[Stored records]
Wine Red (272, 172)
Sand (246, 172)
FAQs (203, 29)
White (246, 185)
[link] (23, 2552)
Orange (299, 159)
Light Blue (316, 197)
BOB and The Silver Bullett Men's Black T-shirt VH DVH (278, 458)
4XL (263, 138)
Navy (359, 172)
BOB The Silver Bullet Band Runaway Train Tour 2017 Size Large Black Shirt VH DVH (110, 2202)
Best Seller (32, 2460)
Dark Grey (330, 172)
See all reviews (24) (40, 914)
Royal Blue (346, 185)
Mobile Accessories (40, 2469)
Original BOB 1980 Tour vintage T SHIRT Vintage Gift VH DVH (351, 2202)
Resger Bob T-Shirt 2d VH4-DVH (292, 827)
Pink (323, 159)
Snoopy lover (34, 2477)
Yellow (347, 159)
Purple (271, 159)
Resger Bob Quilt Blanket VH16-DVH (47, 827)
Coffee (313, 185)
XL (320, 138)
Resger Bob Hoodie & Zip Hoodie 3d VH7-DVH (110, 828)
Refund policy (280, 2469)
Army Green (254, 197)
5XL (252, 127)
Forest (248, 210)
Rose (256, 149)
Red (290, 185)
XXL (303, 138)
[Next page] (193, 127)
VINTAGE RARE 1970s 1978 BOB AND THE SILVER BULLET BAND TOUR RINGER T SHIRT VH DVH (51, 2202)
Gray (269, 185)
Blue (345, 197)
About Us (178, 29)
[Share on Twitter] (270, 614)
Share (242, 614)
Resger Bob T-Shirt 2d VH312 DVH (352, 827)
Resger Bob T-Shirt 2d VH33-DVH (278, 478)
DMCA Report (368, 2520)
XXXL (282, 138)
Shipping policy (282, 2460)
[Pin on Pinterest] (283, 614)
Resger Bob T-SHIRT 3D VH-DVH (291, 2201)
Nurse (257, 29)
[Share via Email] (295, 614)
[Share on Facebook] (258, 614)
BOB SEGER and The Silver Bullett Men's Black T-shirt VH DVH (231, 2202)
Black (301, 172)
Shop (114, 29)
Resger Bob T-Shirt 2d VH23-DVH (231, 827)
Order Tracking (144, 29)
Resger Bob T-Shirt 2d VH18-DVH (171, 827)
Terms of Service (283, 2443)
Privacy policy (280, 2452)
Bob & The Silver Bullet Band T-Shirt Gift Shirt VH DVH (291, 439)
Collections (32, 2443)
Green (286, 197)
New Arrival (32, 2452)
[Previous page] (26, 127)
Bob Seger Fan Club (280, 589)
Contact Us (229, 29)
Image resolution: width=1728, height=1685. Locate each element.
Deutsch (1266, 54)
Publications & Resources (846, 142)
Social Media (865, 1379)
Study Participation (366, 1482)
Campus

Requirement = Each line that holds the word "Share" should be extracted from the records.

Exercise output =
[Share on Twitter] (270, 614)
Share (242, 614)
[Share via Email] (295, 614)
[Share on Facebook] (258, 614)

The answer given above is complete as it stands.